Quelques entrées:
++++++
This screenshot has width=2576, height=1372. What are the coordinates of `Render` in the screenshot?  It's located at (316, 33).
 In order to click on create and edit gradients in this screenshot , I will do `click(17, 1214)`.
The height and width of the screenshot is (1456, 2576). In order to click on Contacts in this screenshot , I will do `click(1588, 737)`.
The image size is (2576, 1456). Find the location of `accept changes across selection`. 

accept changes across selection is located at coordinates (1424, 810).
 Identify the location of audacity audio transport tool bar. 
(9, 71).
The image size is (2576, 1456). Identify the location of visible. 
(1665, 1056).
++++++
EXERCICE PROPOSÉ: Transcrivez toutes les entrées ci-dessus sous forme de liste JSON de chaînes, avec une chaîne par ligne et sans les lignes vides.

RÉSULTAT OBTENU:
[
  "This screenshot has width=2576, height=1372. What are the coordinates of `Render` in the screenshot?  It's located at (316, 33).",
  " In order to click on create and edit gradients in this screenshot , I will do `click(17, 1214)`.",
  "The height and width of the screenshot is (1456, 2576). In order to click on Contacts in this screenshot , I will do `click(1588, 737)`.",
  "The image size is (2576, 1456). Find the location of `accept changes across selection`. ",
  "accept changes across selection is located at coordinates (1424, 810).",
  " Identify the location of audacity audio transport tool bar. ",
  "(9, 71).",
  "The image size is (2576, 1456). Identify the location of visible. ",
  "(1665, 1056)."
]